I have a number of samples loaded and mapped to various note ranges. Now I want to add audio effects to the sample playback (such as modulation or a filter) within a certain velocity range. Can I do this by using a single zone which intersects with the existing ones, or do I have to set this up for every single sample?
If the former, any pointers for how to go about it as the manual and google have been failing me for a couple of hours now.
If the latter, what would the workflow be to avoid the process being slow and painful? If at all possible.
Sorry if the questions don’t actually make sense in the context of Halion. I might very well be at a loss as to how any of this is supposed to work.
No, you do not have to do it to every individual sample.

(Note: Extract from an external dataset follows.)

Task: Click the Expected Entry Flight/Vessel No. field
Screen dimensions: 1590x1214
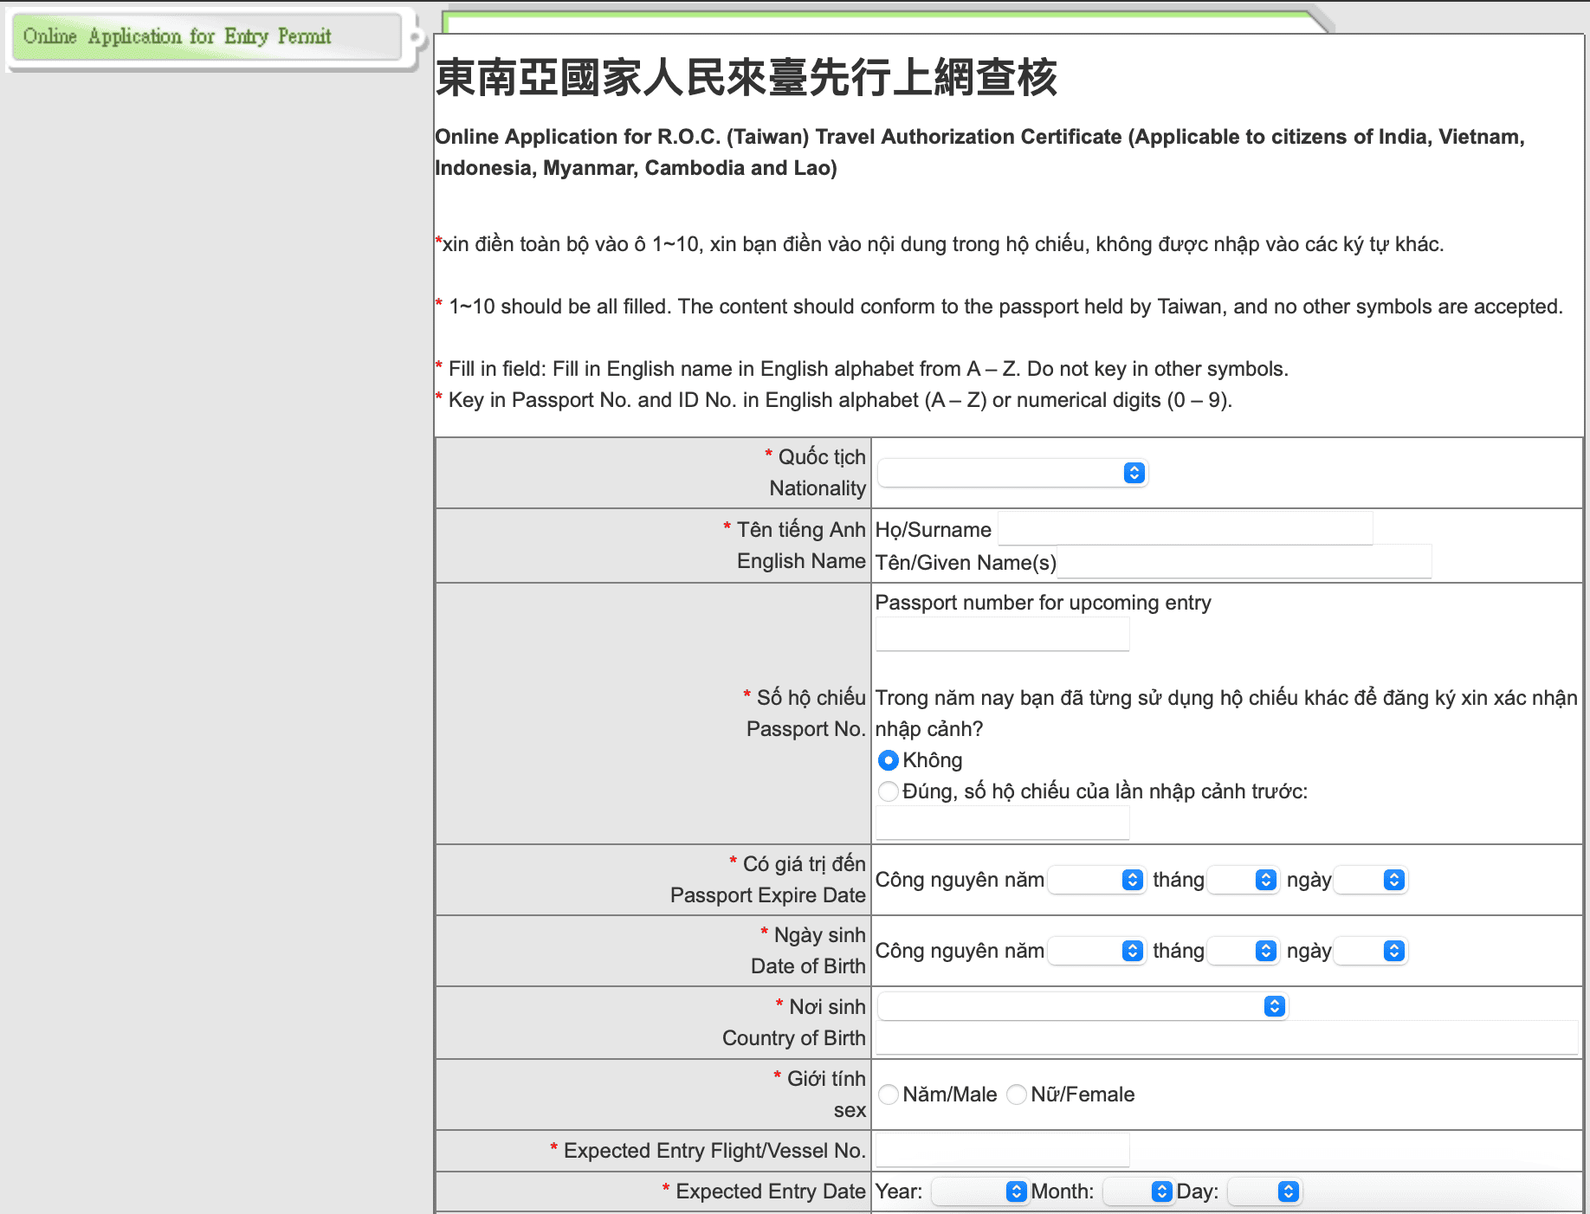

Make use of “layers”, and you can put a filter there.
If you have nested layers, then effects can even be stacked. You can set it up so lower layers inherit properties (stuff you set in the “Sound” and “Zone” editors) from the parent layer, or maintain independent settings, etc.
Here, in an example Violin Program, you can see how I’ve got several Layers like Arco, Pizzicato, and Tremolo. Deeper under “Pizzicato”, you can see I’ve got samples under a Layer called Pizz1. In essence there are for different dynamic levels. f, mf, and p associated with my Pizz1 layer. I could apply filters, LFOs, MIDI Modules, MegaTrigs, etc., at any of the ‘layer’ heads (Pizzicato, Pizz1, Pizz2, etc.), and they would apply to all children layers and samples.
In this example, you can see I’ve got a list of samples living under the Pizz1 layer head. I can click on the Pizz1 layer, then apply settings in the Sound and Zone Editors that would apply to all of the children samples en’mass. Subsequently, I could also have even more for his parent at the “Pizzicato” layer, and then have even more at the top Parent level of “Dorico’s Violin 1”.
Be aware of the toolbar at the top of the Sound and Zone tabs, because there ABS and SEL icons you can toggle to determine if layers should inherit values from their parents, or get their own independent values. Also note that the color of settings (see how some of these are in red) lets you know if it applies to just one layer/zone, or if others inherit settings.
If you want effects (like reverbs, chorus, etc.), again you don’t need to do this for every single individual layer. Just create a new buses for layers that require unique effect chains.
Notice how I’ve got a fresh Bus for each key-switched Layer (Arco, Pizzicato, and Tremolo). In the Acro Layer, I’ve got EQ and Reverb going on via the “Arco-Bus”. My other busses currently have no special ‘effect chains’ on the busses, but I did go ahead and put empty busses in there so it’ll be easy to add them if/when I want. Furthermore, if I want some master effects that could effect any/all of the layers, then I’d add them to the last Bus at the top/parent most level (In this case “Program-Bus”).
For me, one of the best ways to learn HALion, is to simply load up Programs that came with Halion, and look very closely at how they were built while going to the Owner Manual to search for and look things up as needed. Different kinds of sounds require different kinds of approaches, and there are all sorts of great examples included in HALion to make case studies of…or even use as templates to ‘morph’ into your own brand new sounds.